Records shown:
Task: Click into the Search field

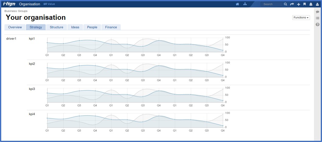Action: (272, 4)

--

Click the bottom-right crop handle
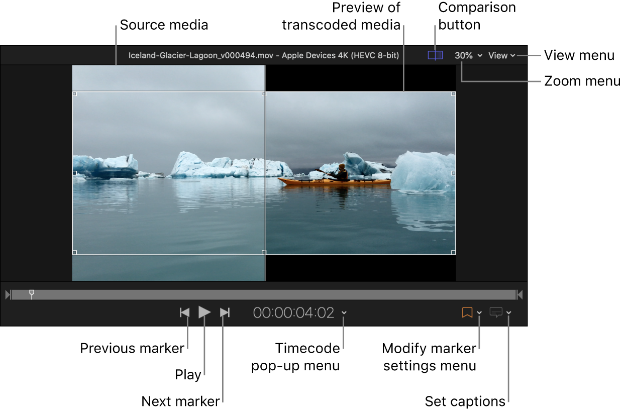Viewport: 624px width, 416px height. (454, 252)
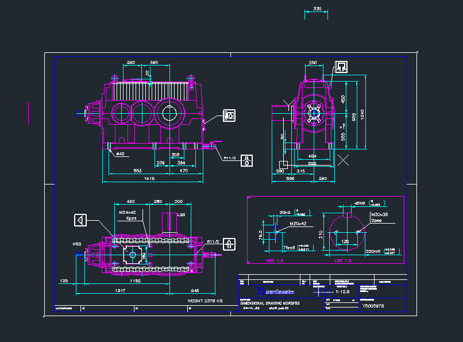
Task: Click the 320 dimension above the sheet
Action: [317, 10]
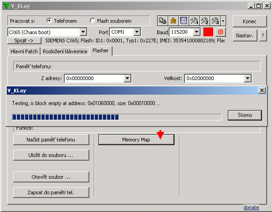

--

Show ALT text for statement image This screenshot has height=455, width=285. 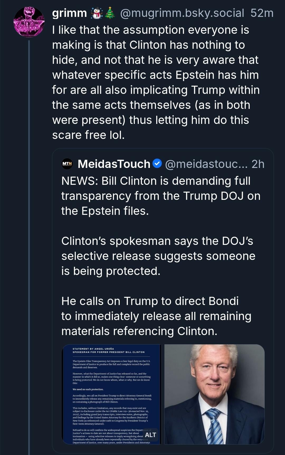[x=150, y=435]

What needs to be done: List every line in the records above that contains the word "Click".

Written solution:
Task: Click into the Search field
Click the bottom-right crop handle
Task: Click the 320 dimension above the sheet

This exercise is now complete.